Work instructions.
Your answer must be a word-for-word copy of the data.

Provided information.
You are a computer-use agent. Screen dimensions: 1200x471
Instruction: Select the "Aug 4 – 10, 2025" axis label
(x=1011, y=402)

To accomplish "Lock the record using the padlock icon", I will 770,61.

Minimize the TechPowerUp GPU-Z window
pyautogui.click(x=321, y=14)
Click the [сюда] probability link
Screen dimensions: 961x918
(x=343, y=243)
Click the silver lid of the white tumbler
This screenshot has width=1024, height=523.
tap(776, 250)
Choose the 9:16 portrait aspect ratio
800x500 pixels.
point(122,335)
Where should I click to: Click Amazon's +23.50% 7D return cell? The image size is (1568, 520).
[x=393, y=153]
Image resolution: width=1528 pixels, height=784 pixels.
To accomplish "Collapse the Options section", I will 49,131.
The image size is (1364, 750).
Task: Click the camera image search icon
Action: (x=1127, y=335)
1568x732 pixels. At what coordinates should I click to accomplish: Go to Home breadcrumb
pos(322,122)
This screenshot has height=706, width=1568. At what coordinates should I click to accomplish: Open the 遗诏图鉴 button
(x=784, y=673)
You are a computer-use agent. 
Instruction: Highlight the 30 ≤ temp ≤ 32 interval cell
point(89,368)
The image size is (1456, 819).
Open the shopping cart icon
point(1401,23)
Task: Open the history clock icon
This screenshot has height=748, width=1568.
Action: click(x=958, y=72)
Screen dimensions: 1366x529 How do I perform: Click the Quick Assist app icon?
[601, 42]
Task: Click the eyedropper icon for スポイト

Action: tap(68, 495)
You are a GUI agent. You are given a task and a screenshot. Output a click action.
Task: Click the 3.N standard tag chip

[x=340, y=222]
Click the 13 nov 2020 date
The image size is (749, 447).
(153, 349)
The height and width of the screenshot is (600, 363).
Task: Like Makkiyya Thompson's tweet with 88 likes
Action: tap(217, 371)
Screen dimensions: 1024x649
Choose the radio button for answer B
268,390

Completed exercise.
You are a computer-use agent. Screen dimensions: 1200x471
Instruction: Select the "Aug 4 – 10, 2025" axis label
(x=1011, y=402)

To accomplish "Lock the record using the padlock icon", I will 770,61.

Minimize the TechPowerUp GPU-Z window
pyautogui.click(x=321, y=14)
Click the [сюда] probability link
Screen dimensions: 961x918
(x=343, y=243)
Click the silver lid of the white tumbler
This screenshot has width=1024, height=523.
tap(776, 250)
Choose the 9:16 portrait aspect ratio
800x500 pixels.
point(122,335)
Where should I click to: Click Amazon's +23.50% 7D return cell? The image size is (1568, 520).
[x=393, y=153]
Image resolution: width=1528 pixels, height=784 pixels.
To accomplish "Collapse the Options section", I will 49,131.
The image size is (1364, 750).
Task: Click the camera image search icon
Action: (x=1127, y=335)
1568x732 pixels. At what coordinates should I click to accomplish: Go to Home breadcrumb
pos(322,122)
This screenshot has height=706, width=1568. At what coordinates should I click to accomplish: Open the 遗诏图鉴 button
(x=784, y=673)
You are a computer-use agent. 
Instruction: Highlight the 30 ≤ temp ≤ 32 interval cell
point(89,368)
The image size is (1456, 819).
Open the shopping cart icon
point(1401,23)
Task: Open the history clock icon
This screenshot has height=748, width=1568.
Action: click(x=958, y=72)
Screen dimensions: 1366x529 How do I perform: Click the Quick Assist app icon?
[601, 42]
Task: Click the eyedropper icon for スポイト

Action: tap(68, 495)
You are a GUI agent. You are given a task and a screenshot. Output a click action.
Task: Click the 3.N standard tag chip

[x=340, y=222]
Click the 13 nov 2020 date
The image size is (749, 447).
(153, 349)
The height and width of the screenshot is (600, 363).
Task: Like Makkiyya Thompson's tweet with 88 likes
Action: tap(217, 371)
Screen dimensions: 1024x649
Choose the radio button for answer B
268,390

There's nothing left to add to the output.